((

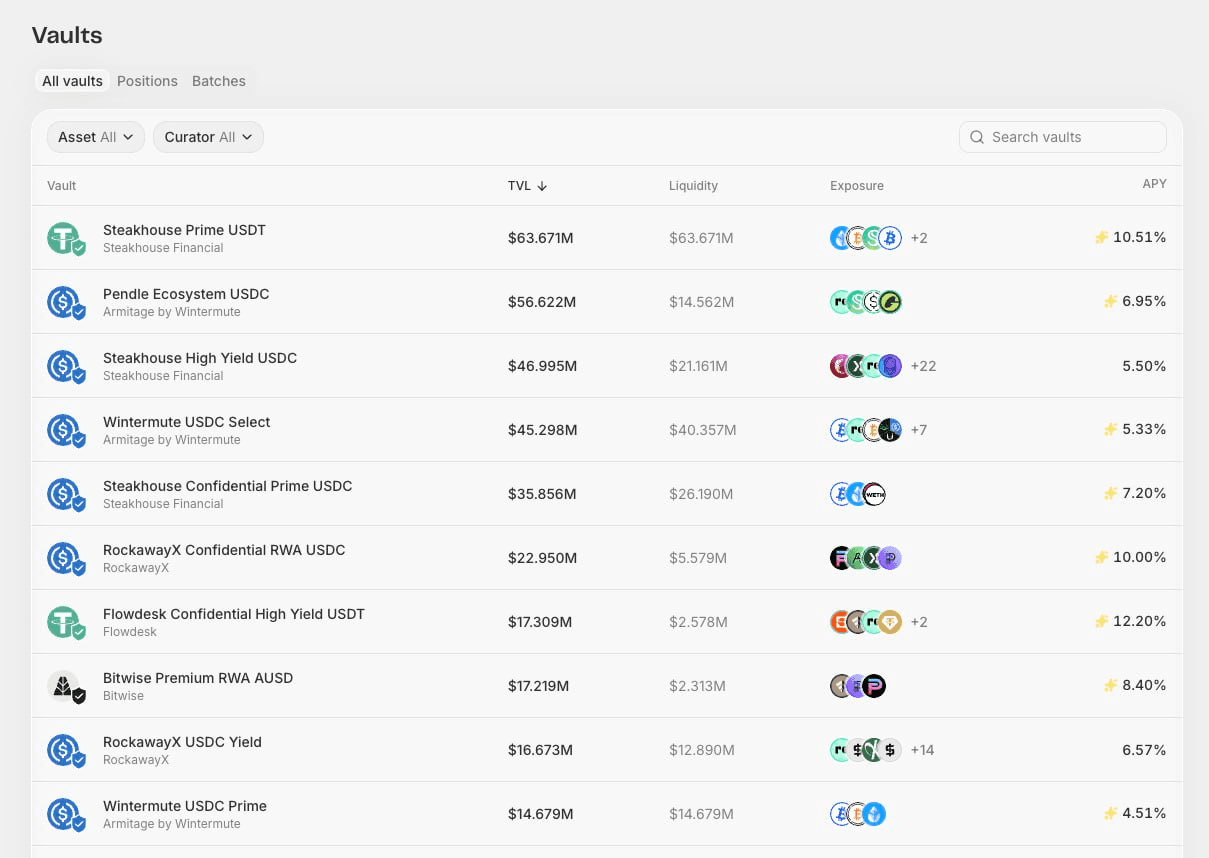This screenshot has width=1209, height=858.
Task: Click the APY column header
Action: pyautogui.click(x=1154, y=184)
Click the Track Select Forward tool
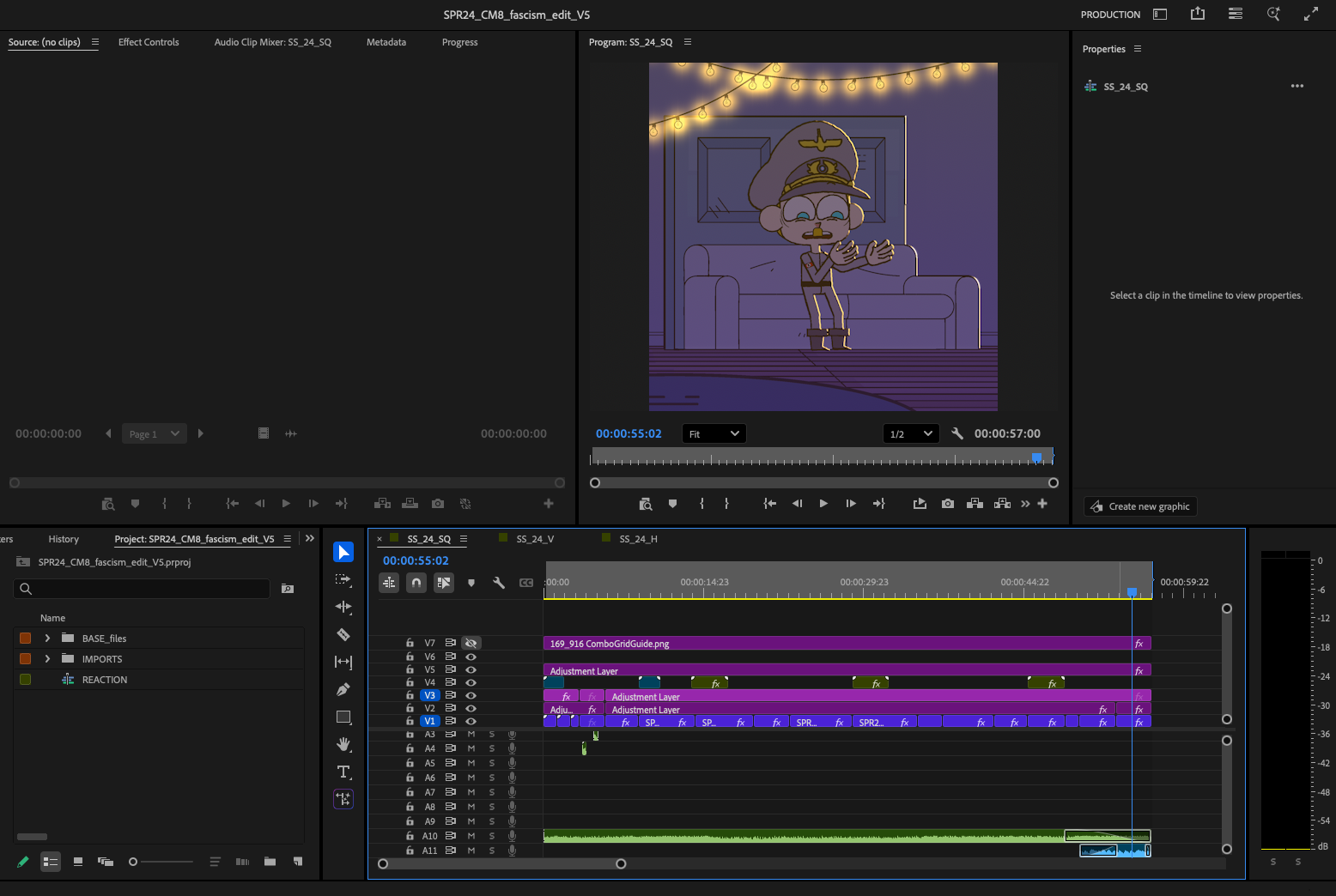Screen dimensions: 1336x896 (x=343, y=580)
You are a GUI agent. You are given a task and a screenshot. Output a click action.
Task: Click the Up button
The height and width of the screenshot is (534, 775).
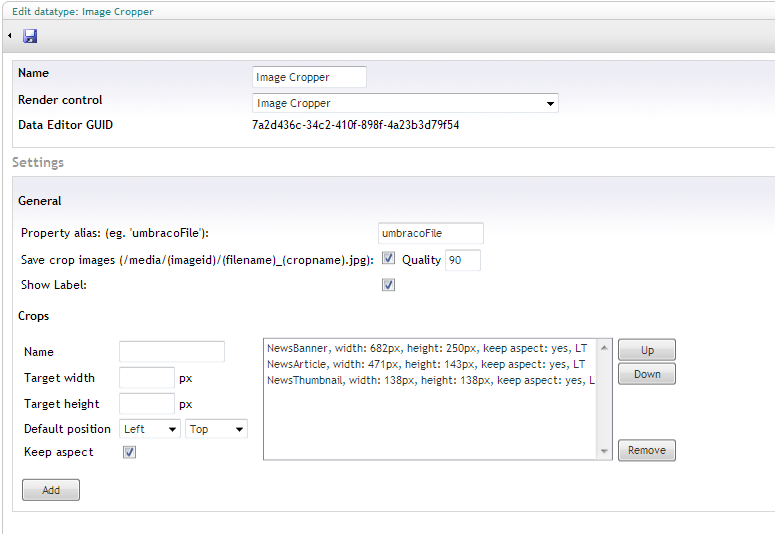pos(646,350)
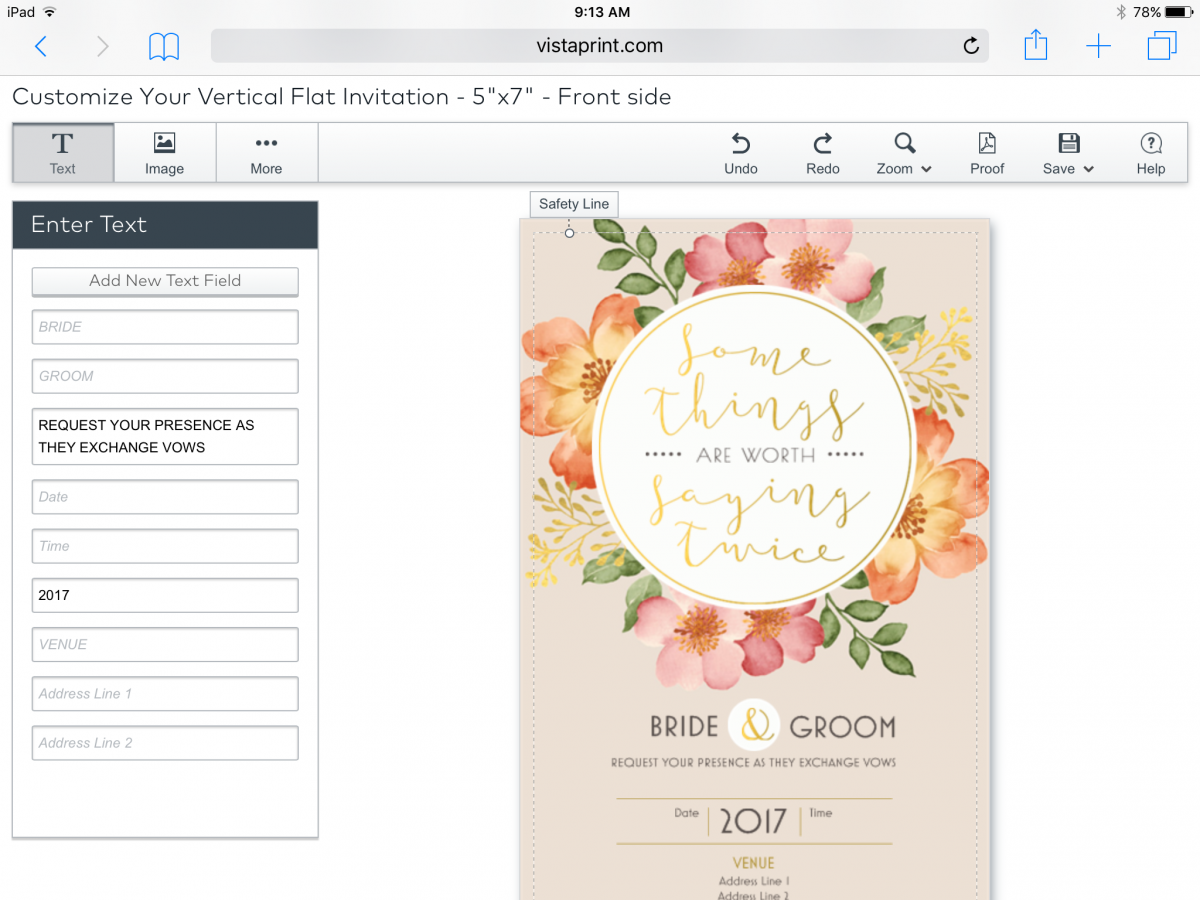The image size is (1200, 900).
Task: Redo the last change
Action: (823, 153)
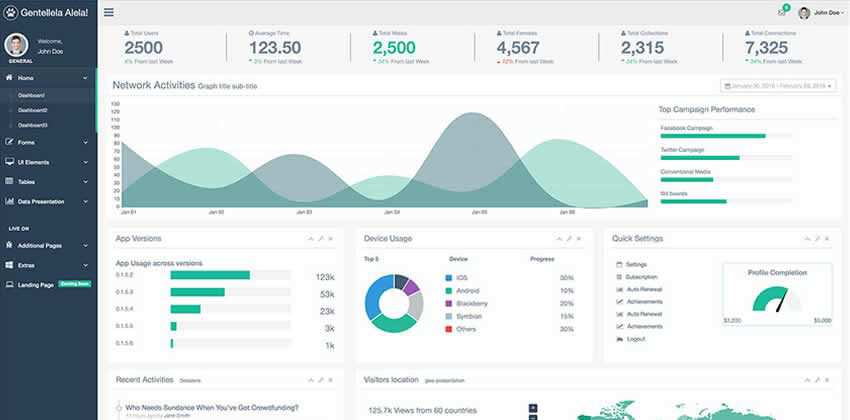Click the paw logo in sidebar header
The width and height of the screenshot is (850, 420).
tap(13, 13)
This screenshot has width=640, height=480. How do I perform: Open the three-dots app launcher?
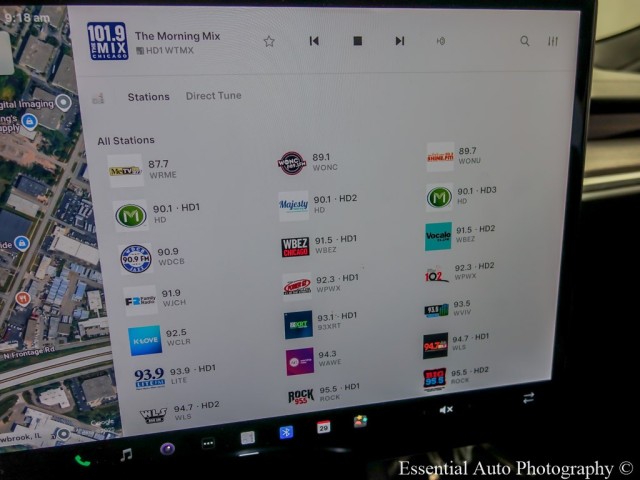208,443
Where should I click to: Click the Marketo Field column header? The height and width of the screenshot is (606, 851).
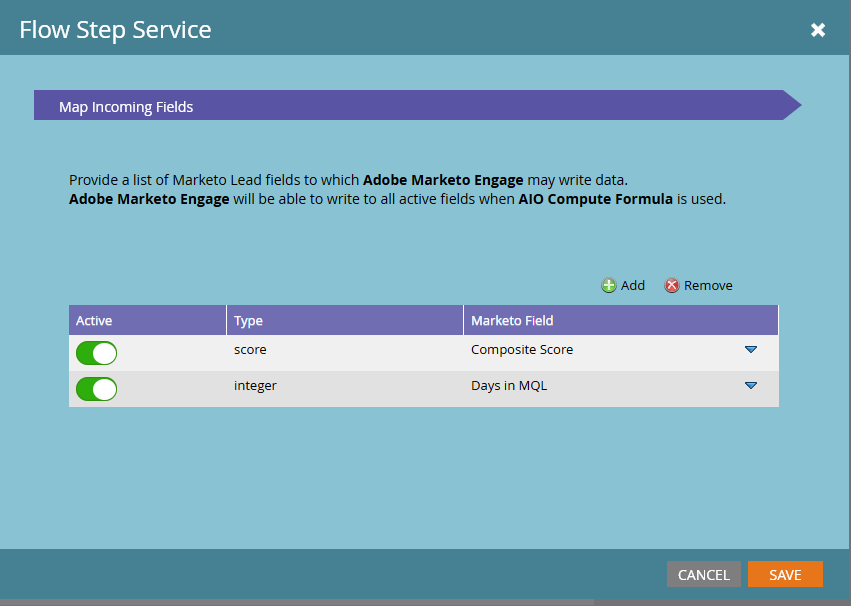512,321
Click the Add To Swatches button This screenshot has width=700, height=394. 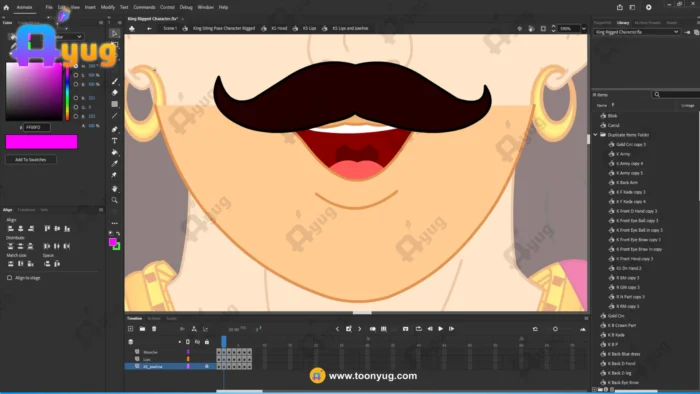[31, 159]
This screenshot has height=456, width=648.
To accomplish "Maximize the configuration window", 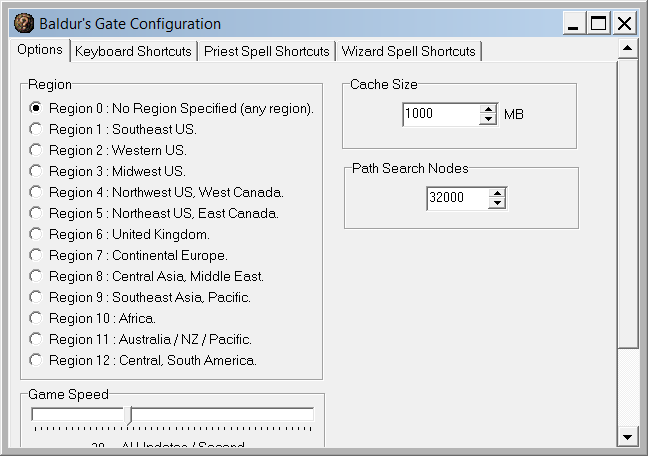I will pyautogui.click(x=599, y=23).
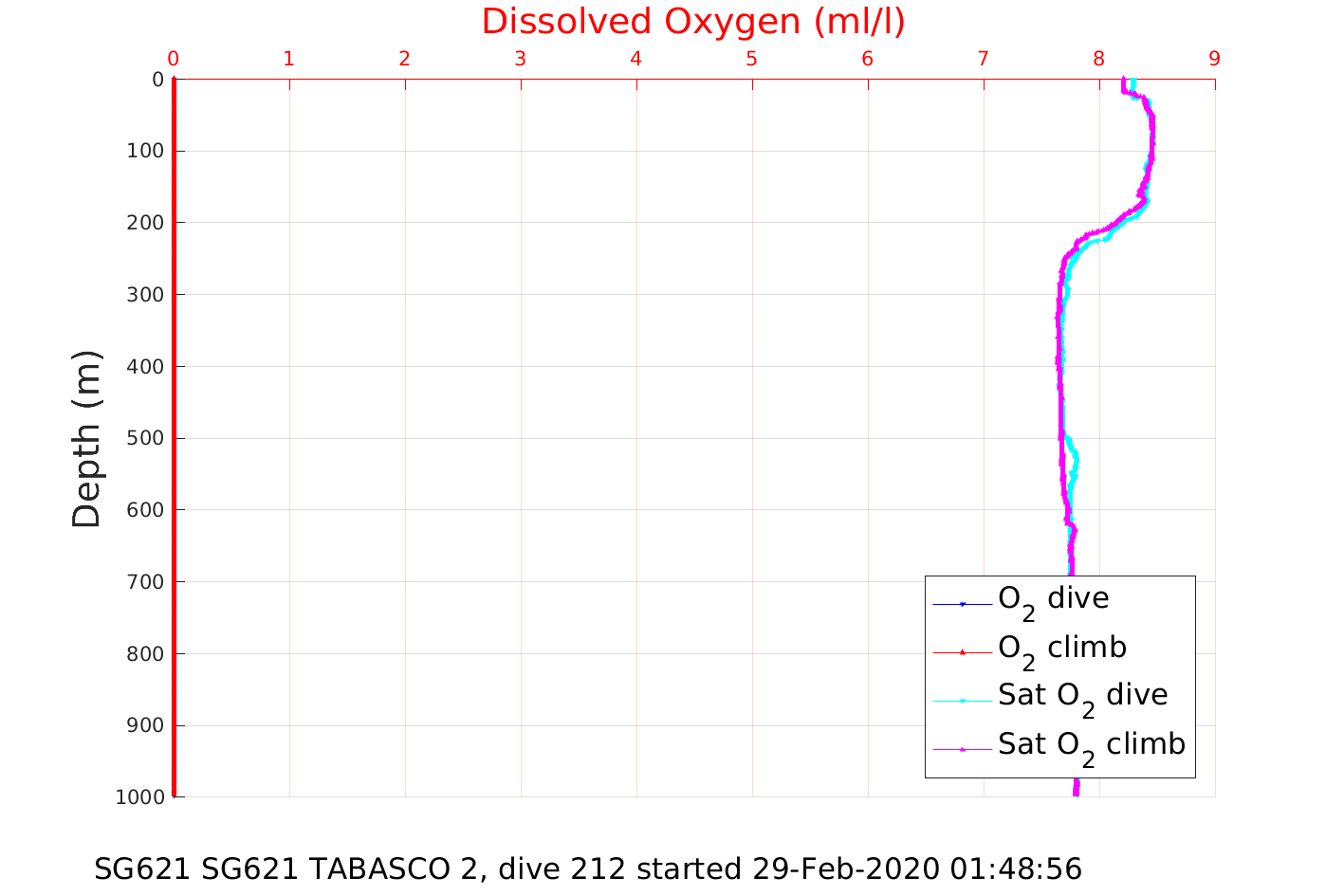
Task: Click the magenta Sat O2 climb legend marker
Action: click(x=962, y=749)
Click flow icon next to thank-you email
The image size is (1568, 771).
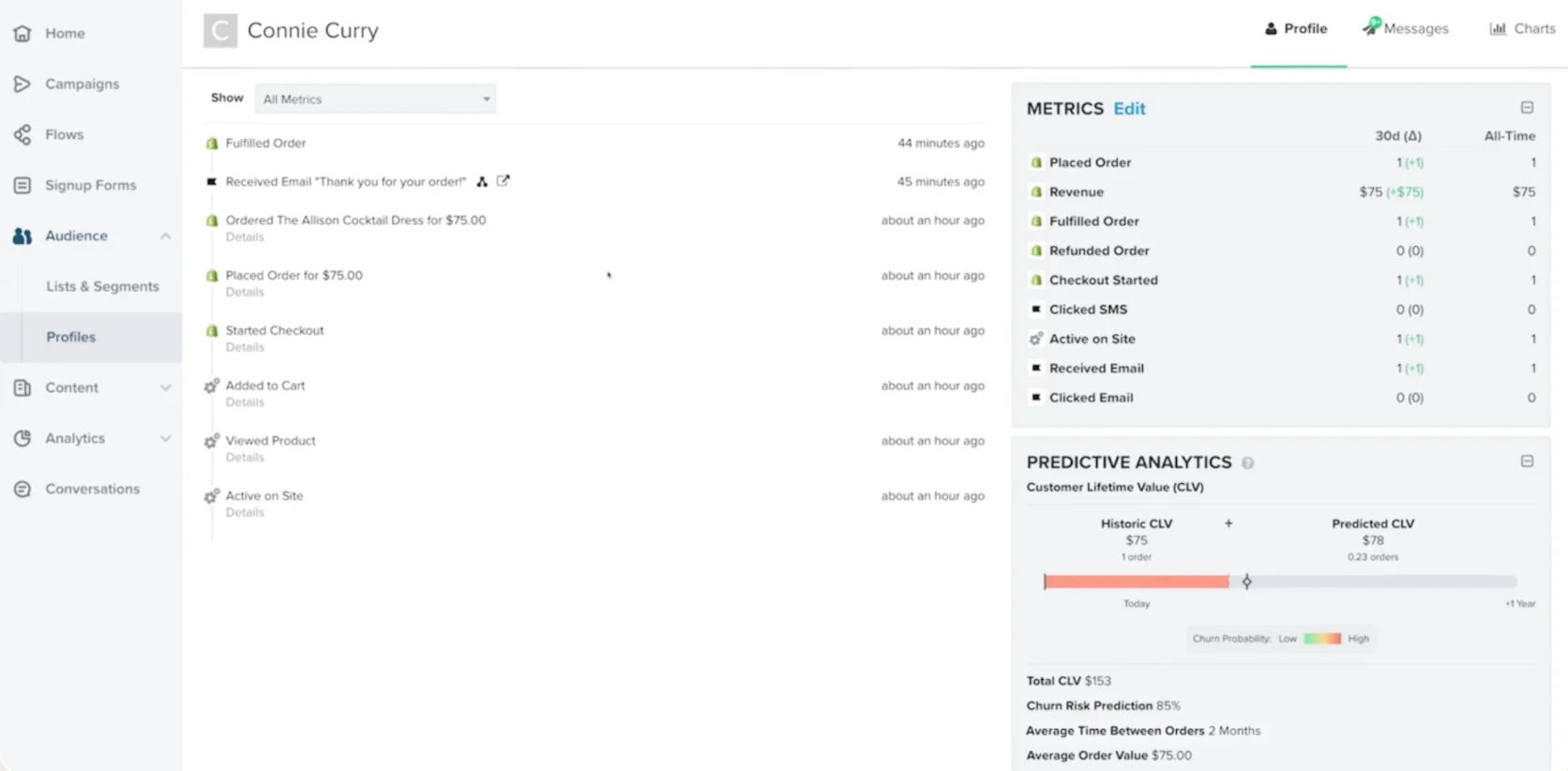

))

▶ [EXERCISE]: Lines from the one that holds "Click flow icon next to thank-you email" through the final line of the material are to be duplicated exactly; no pictures belong in the copy.

▶ [OUTPUT OF THE TASK]:
Click flow icon next to thank-you email
The image size is (1568, 771).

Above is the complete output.